The Coalition for App Fairness—a group that includes the likes of Spotify and Epic Games as its members issued a statement dismissing Apple’s settlement offer as a “sham.” Meghan DiMuzio the executive director of the group said: “Apple’s sham settlement offer is nothing more than a desperate attempt to avoid the judgment of courts, regulators, and legislators worldwide… If this settlement is approved, app makers will still be barred from communicating about lower prices or offering competing payment options within their apps.”
“We truly are proud that a case brought by two developers, standing in the shoes of tens of thousands of U.S. iOS developers, could help to bring about so much important change,” Steve Berman, a lawyer for the plaintiffs in the suit, told the New York Times.
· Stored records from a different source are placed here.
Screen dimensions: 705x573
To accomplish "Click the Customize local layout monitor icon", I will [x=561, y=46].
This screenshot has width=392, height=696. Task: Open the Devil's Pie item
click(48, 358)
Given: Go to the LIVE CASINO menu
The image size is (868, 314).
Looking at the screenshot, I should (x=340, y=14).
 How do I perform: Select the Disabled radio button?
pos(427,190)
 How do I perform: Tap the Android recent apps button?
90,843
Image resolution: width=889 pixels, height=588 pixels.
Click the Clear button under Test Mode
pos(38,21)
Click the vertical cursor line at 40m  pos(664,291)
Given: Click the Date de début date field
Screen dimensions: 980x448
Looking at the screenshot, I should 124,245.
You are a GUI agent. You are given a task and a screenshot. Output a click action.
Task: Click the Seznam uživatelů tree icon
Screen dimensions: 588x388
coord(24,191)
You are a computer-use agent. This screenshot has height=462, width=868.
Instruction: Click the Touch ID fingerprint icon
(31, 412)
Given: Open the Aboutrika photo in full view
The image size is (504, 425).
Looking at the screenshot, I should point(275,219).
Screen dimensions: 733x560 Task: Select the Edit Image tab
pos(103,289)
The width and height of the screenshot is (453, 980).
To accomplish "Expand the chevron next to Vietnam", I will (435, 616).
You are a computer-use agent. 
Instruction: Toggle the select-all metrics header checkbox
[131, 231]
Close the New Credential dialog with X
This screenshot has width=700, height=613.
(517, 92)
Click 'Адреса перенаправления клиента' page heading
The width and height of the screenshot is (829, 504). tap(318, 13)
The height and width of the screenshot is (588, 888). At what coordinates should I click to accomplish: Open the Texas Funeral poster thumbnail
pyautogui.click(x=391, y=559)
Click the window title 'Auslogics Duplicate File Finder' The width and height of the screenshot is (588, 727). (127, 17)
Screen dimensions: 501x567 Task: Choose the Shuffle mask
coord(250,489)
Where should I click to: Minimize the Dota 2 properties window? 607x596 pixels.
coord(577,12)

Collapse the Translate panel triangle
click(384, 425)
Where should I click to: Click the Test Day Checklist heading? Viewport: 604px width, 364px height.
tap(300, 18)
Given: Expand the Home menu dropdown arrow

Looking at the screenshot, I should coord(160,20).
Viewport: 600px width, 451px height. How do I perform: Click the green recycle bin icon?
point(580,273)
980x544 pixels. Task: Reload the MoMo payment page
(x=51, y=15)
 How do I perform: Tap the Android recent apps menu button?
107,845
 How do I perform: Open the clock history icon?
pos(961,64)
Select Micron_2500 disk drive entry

Apple’s settlement appears to be a rather minor concession from the world’s richest company as its App Store business practices face increasing antitrust scrutiny worldwide. Some app makers, like Spotify, already block new customers from signing up for subscriptions inside their iOS app. In the past, the music streamer has also sent out emails urging existing subscribers to ditch Apple’s payment system for a discount. Apple’s new proposal will simply formalize this for all developers. The company, however, made no concessions about payment methods within iOS itself, and app developers are still forced to only use Apple’s payment system for all in-app transactions taking place on an iPhone or iPad. The proposed settlement comes at a time when Apple is awaiting a decision from a federal judge in a separate lawsuit filed by Fortnite-developer Epic Games which seeks to allow developers to circumvent Apple’s App Store commissions altogether.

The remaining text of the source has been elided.